*** Source data ***

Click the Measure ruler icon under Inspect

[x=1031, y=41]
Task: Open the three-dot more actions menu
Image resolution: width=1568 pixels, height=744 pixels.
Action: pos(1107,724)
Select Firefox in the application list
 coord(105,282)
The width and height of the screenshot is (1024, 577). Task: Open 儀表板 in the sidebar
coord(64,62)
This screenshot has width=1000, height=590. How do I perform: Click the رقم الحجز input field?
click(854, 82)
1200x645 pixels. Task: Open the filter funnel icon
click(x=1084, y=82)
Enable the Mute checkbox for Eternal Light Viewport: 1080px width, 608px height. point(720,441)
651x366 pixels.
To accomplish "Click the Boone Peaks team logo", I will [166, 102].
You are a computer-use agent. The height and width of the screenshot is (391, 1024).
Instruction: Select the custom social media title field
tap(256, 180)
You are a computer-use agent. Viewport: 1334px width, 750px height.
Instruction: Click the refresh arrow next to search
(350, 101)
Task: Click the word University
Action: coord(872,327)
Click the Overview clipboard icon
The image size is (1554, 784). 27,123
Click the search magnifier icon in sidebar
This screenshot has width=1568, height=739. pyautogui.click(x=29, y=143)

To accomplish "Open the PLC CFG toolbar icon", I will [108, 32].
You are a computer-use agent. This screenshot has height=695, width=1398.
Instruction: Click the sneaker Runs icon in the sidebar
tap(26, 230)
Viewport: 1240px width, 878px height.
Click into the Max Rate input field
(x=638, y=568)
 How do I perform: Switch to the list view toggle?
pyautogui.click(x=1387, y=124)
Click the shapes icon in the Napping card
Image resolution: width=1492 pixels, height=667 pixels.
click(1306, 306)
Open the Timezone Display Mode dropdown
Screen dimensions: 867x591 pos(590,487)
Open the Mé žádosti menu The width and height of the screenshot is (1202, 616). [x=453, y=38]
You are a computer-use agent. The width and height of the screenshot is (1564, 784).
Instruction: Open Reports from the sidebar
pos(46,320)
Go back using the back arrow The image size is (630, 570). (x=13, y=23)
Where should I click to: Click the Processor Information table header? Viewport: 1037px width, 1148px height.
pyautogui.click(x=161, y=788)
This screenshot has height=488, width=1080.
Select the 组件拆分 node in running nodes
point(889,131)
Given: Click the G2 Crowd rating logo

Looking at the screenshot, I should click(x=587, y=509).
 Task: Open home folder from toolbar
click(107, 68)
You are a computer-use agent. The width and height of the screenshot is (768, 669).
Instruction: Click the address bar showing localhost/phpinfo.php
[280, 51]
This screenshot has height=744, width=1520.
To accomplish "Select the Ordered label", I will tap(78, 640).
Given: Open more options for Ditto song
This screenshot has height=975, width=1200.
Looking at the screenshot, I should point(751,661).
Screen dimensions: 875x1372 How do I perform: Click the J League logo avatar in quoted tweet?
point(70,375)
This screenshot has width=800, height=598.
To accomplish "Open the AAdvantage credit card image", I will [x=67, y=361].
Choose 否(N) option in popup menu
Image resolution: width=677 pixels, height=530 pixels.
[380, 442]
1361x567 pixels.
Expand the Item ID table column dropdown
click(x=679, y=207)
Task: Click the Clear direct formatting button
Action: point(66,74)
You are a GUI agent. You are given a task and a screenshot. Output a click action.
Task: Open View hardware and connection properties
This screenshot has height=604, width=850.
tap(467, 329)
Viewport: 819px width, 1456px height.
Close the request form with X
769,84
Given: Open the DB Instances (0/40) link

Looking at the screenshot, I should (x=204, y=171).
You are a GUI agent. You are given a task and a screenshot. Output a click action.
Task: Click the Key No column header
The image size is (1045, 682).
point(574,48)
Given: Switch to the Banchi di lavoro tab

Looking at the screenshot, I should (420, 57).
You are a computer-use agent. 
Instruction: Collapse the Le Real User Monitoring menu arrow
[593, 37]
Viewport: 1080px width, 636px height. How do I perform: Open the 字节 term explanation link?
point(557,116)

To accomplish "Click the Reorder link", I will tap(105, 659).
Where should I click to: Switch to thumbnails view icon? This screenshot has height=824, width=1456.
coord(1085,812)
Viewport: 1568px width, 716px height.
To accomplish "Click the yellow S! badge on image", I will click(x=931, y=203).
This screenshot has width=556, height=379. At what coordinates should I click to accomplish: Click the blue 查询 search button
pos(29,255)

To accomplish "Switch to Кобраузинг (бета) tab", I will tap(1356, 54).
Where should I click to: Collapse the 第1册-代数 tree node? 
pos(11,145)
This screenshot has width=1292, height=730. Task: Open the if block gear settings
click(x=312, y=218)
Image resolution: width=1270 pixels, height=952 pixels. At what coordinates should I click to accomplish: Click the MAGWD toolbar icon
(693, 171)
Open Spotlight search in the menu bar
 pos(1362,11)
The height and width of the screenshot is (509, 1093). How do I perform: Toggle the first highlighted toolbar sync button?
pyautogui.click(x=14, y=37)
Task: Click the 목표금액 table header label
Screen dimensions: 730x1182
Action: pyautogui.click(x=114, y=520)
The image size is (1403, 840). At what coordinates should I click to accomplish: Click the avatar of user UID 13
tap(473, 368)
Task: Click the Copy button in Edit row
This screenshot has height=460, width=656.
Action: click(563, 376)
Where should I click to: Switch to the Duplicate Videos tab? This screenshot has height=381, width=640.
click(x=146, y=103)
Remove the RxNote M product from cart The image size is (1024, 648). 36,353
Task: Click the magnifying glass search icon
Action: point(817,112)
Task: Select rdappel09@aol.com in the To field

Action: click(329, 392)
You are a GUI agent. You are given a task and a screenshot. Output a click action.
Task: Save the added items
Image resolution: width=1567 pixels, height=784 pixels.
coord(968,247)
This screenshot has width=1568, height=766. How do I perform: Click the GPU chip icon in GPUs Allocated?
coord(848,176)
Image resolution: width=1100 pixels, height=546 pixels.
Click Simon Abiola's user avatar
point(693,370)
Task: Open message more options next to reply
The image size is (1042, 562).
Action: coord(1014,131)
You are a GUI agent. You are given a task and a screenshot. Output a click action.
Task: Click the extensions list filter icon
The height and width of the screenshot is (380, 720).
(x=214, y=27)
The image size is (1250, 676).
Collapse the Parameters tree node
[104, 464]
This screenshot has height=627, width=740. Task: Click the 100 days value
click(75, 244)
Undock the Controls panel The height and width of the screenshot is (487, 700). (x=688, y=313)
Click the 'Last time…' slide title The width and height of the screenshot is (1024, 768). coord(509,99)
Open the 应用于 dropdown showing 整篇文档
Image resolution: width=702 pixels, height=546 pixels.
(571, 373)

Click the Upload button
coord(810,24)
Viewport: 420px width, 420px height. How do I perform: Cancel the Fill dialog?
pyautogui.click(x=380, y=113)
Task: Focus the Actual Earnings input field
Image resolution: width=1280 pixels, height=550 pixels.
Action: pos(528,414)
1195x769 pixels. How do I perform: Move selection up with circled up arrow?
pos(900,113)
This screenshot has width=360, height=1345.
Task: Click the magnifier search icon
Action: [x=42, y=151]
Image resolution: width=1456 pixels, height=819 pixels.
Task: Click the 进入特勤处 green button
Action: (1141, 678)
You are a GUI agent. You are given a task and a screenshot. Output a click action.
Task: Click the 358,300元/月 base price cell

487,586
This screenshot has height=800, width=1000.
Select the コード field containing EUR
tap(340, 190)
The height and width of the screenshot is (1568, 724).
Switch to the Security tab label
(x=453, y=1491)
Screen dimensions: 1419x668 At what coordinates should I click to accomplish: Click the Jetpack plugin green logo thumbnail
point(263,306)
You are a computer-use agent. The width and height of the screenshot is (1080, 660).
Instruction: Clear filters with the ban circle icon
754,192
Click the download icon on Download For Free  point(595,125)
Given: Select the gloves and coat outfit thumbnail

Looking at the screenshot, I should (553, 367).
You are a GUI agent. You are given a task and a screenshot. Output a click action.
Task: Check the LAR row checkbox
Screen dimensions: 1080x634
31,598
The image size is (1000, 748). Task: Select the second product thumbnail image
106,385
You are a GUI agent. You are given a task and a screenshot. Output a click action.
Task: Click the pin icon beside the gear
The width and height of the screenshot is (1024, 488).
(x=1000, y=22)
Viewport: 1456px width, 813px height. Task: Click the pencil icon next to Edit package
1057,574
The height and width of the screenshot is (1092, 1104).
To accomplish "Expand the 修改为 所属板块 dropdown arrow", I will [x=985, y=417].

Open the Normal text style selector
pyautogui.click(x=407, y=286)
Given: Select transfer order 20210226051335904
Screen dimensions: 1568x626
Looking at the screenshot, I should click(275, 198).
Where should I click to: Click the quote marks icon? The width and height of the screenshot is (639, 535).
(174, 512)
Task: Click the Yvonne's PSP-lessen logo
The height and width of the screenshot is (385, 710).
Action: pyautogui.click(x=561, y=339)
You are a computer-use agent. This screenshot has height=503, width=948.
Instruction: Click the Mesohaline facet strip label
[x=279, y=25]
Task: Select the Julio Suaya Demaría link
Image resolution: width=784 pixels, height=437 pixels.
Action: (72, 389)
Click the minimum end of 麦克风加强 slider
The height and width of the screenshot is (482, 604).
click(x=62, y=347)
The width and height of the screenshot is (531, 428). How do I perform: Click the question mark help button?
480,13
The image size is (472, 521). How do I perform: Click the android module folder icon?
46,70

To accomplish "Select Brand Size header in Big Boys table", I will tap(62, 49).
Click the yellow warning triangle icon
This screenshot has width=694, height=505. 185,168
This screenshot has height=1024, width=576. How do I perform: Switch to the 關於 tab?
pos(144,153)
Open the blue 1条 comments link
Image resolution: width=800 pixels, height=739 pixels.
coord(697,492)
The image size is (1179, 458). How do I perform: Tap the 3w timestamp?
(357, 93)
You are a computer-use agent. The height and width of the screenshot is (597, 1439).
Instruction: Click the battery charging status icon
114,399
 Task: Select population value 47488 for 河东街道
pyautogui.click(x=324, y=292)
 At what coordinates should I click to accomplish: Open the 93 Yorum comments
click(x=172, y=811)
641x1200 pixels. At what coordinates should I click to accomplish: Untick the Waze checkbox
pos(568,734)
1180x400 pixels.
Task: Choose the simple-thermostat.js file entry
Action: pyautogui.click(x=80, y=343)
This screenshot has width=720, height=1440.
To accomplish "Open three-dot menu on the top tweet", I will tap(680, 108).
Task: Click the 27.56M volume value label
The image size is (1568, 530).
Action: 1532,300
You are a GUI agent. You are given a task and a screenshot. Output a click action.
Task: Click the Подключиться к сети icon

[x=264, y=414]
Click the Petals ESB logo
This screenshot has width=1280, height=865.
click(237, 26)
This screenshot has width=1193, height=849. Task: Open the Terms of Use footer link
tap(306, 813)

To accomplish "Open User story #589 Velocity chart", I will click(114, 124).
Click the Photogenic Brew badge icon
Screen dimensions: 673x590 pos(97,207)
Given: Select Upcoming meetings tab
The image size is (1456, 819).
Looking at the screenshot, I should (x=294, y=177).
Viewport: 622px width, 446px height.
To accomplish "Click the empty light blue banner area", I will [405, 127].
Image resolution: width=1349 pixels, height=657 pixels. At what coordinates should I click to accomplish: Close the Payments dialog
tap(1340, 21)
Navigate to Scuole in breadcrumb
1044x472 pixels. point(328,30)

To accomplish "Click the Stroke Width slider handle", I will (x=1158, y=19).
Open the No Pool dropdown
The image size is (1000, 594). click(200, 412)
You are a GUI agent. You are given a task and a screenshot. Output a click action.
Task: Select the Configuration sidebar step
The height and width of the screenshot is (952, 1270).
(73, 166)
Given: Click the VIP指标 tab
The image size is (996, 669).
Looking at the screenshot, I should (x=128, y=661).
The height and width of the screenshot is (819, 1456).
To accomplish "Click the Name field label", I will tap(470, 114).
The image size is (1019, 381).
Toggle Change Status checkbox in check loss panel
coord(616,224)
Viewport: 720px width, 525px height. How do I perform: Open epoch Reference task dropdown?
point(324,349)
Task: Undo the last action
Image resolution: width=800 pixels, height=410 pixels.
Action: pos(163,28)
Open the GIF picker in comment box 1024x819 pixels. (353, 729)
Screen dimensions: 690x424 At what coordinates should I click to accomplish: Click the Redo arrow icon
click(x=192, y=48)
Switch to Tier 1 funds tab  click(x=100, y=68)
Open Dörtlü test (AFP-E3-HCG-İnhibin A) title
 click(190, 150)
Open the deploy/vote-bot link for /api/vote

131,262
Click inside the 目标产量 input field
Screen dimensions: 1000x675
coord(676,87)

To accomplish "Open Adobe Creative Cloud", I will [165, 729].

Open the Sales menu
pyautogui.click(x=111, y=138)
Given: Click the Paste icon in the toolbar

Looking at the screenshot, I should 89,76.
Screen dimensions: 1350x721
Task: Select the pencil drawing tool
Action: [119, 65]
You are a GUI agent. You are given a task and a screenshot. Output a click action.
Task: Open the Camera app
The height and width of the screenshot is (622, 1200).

*** End of Source data ***

### [Task]
All that is needed is a number: how many lines in the data above contain the string "three".

### [Exercise output]
2